Olivia Munn plays a film executive who stops listening to the voice in her head in Justine Bateman’s directorial debut Violet, which just premiered at SXSW, and Benoit Poelvoorde plays a novelist who moves into a creepy mansion in Inexorable, the latest thriller from the Belgian genre director Fabrice du Welz, whose first feature Calvaire played TIFF’s Midnight Madness in 2004.

Also announced in the program were a slew of titles fresh from the Cannes Film Festival, including Clio Barnard’s Ali & Ava, a working-class English love story starring Adeel Akhtar and Claire Rushbrook; Mia Hansen-Løve’s Bergman Island, starring Tim Roth and Phantom Thread breakout Vicky Krieps as writers spending a summer on the Swedish isle where Ingmar Bergman made his home, and Ryusuke Hamaguchi’s Drive My Car, a drama starring Hidetoshi Nishijima as a widowed actor drawn to his new chauffeur (Toko Miura) which just won the festival’s best screenplay prize.

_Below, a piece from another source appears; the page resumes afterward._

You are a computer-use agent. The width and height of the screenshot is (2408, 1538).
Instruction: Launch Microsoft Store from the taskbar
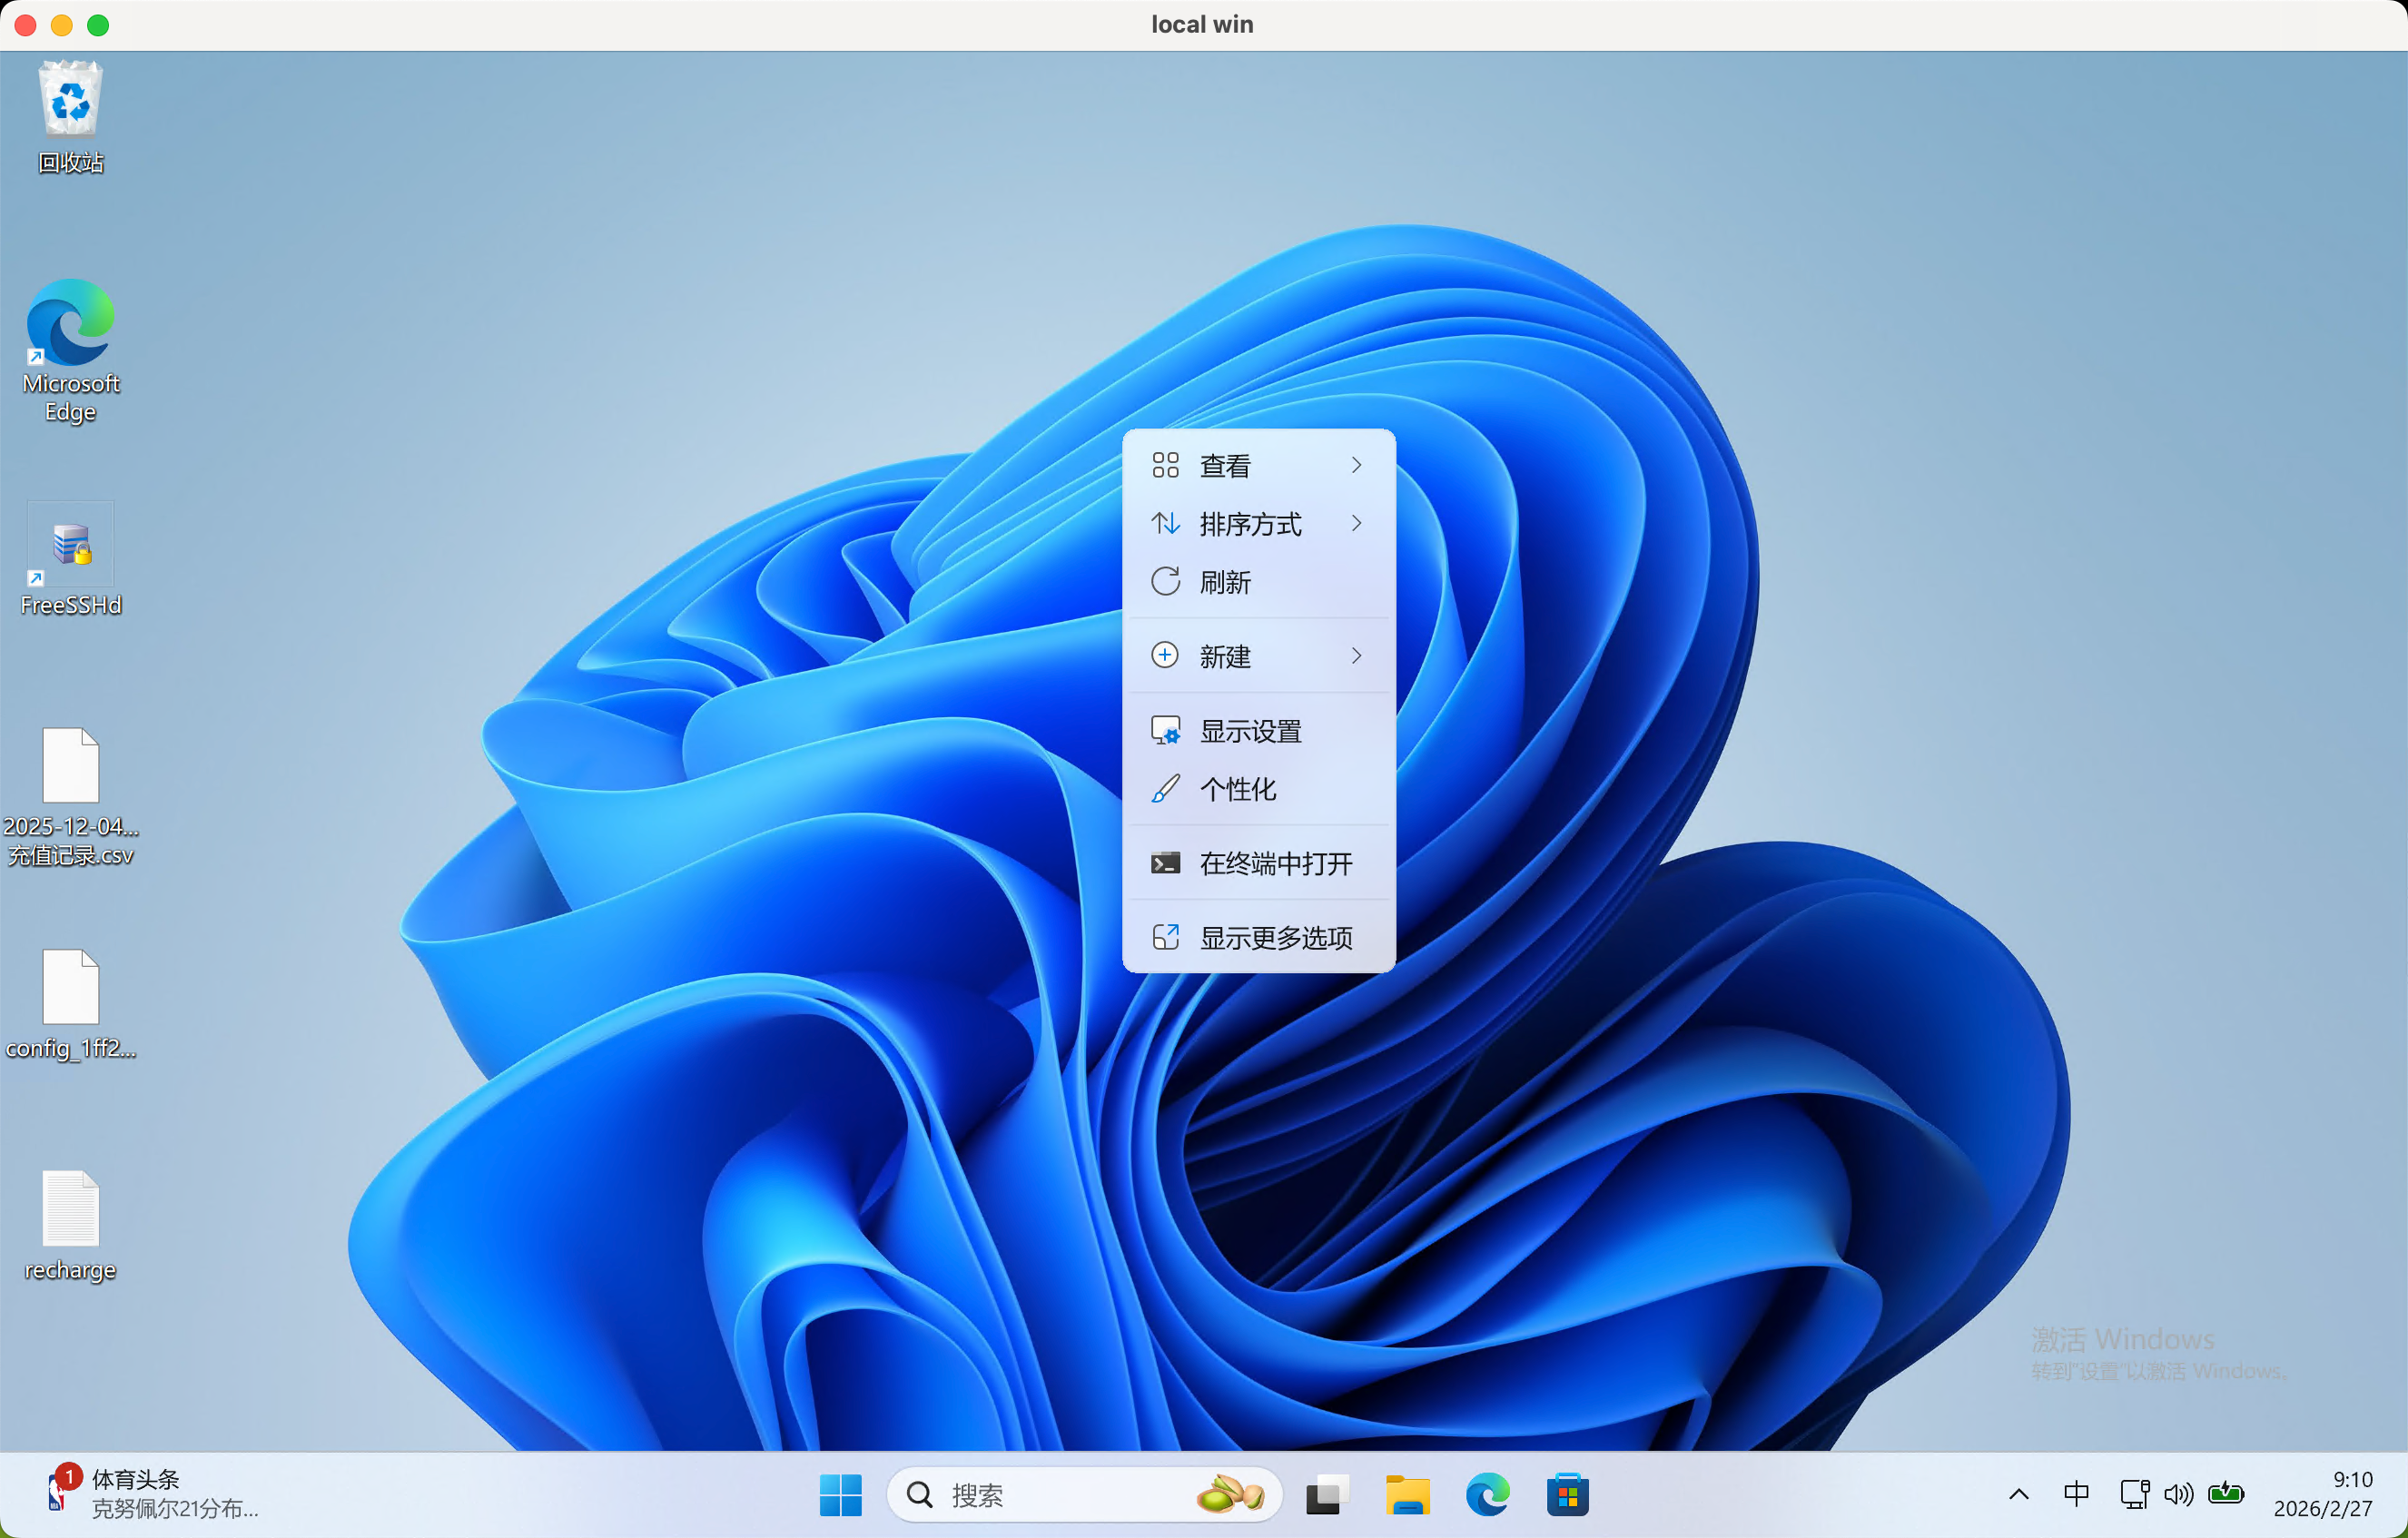pyautogui.click(x=1567, y=1495)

Other Cannes premieres include Paris, 13th District (Les Olympiades), a black-and-white ensemble drama from director Jacques Audiard; The Story Of My Wife, a Hungarian drama from Ildikó starring Léa Seydoux, Gijs Naber and Louis Garrel; Nanni Moretti’s decade-spanning tragedy Three Floors, and Joachim Trier’s dark comedy The Worst Person In The World, for which Renate Reinsve was awarded the festival’s best actress prize.

Additional information on the announced films is available at the TIFF website. The festival will announce the rest of the 2021 slate in August.

The 46th Toronto International Film Festival runs September 9-18.